New innovation districts such as The MIX (Minnesota Innovation Exchange) in Minneapolis understand the power of place so acutely, they are now planning the public realm even before building or renovating research facilities. Groups like NAIOP have studied tenant mix optimization and noted that in addition to a diverse mix of companies, adjacent services can include digital/web providers, marketing agencies, human resources and legal/finance advisors, as well as venture capital (VC) providers that early-phase companies tend to need. Other services might address the consultative expertise frequently needed for startups to overcome financial, regulatory, technical, and political barriers so they won’t be “stuck in ‘pilot purgatory,’” says Synthetikos’ Ryan, pointing to Toronto’s MaRS Discovery District as a positive example.
- Assess, increase, and communicate social, economic, and environmental impact
The social impact of innovation districts is significant, as seen in GIID data as well as case studies of inclusive innovation hubs. An equity focus also opens the door to university partners pursuing these goals. One significant example is seen in New York City’s Brooklyn Navy Yard, which created an “equity incubator” focused on supporting startups and businesses with Black, Indigenous, and people of color (BIPOC) leadership and ownership. The Equity Incubator’s mission is to offer mentorship and bring the area’s workers a range of valuable skill sets needed in the future, as it also energizes the city’s capacity for startup success.
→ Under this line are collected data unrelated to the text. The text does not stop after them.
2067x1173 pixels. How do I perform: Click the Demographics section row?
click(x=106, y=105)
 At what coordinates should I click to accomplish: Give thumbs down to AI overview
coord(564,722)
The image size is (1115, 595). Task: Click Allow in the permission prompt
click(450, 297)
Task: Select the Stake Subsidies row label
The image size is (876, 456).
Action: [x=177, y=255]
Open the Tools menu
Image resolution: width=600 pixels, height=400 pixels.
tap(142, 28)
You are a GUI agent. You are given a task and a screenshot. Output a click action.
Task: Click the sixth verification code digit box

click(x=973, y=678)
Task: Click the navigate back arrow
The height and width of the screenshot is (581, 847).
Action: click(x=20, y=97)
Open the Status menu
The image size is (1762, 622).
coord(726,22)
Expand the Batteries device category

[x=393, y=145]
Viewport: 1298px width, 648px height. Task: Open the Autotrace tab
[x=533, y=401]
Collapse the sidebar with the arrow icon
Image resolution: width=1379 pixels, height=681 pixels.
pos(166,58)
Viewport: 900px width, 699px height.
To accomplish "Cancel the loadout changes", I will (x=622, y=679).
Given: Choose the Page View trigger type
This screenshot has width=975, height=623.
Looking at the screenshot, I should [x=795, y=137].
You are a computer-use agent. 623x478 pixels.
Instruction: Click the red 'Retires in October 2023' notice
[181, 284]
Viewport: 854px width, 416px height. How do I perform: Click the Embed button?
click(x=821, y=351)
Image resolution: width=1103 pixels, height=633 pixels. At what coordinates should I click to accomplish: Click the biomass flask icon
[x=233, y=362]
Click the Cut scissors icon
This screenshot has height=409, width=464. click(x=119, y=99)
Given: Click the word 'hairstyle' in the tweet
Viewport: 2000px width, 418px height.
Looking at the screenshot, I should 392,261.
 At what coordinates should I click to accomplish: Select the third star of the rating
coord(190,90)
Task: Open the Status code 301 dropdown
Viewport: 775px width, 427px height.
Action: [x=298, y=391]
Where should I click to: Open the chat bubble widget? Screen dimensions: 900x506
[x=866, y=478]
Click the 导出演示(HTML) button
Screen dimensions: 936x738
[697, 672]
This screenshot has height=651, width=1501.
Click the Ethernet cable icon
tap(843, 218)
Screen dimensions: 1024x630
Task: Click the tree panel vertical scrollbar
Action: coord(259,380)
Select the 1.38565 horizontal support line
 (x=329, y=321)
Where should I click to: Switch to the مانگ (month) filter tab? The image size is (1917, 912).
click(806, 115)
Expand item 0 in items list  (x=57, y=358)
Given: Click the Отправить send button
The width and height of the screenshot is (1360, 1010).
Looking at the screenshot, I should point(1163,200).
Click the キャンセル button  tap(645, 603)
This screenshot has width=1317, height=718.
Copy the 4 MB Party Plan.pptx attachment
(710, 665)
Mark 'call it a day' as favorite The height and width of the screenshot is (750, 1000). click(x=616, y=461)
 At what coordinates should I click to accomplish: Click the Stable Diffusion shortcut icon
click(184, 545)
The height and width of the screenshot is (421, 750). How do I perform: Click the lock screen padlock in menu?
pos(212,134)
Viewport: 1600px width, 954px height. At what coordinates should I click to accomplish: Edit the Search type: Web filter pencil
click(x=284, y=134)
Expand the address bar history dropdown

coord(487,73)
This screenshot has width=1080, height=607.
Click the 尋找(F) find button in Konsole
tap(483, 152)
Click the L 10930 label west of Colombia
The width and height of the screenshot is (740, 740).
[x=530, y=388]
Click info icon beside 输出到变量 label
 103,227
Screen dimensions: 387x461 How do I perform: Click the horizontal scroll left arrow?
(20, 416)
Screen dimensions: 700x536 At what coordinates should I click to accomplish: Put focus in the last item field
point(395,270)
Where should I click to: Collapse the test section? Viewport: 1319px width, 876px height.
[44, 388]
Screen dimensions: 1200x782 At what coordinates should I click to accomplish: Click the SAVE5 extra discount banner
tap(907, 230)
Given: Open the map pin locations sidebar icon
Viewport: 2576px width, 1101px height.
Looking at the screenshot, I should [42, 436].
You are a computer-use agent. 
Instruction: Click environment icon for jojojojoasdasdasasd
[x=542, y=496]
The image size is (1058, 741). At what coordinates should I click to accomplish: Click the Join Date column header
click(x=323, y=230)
In Washington, D.C., The Penn West Equity and Innovation District brings together the Golden Triangle Business Improvement District, George Washington University, and other partners with equity as an explicit goal. Sustainability may be a focus for innovation districts as well; one recent example is the New York Climate Exchange, located on New York City’s Governors Island, created to develop the green economy and deploy climate crisis solutions.
Leading districts focus their occupants, design, and programming to make an impact, including job and venture creation, workforce development, experiential learning opportunities for students, and applied research. Forecasts and assessments are critical to make the case. We produced a long-term infrastructure strategy for New York City’s life sciences R&D sector. Commissioned by the New York City Economic Development Corporation (EDC), the detailed economic, industry, and real estate analyses considered the metro area’s many assets that could attract and support the life sciences industry while also identifying gaps. This ultimately led to a state and city commitment of $1 billion toward life sciences in New York City and continued support through the most recent City of Yes for Economic Opportunities.
Putting it all together
Successful innovation districts help people and places prosper. Sometimes this prosperity is visible in generating startups and spin-offs or in increased real estate values. Other times it’s less obvious. For example, the Atlas of Innovation Districts found that the creation of every innovation job generates four jobs to support it. To have this kind of success, districts need a unique focus; sustainable governance and funding; synergy among their people, places, and programming; and focus on measurable impact. Together, these make the case for impact, growth and new intellectual capital. For every innovation district, this process is a valuable component of making the case—why here, why now, and why us. And it’s an elemental piece of the bigger picture: creating equitable, sustainable innovation districts that prosper.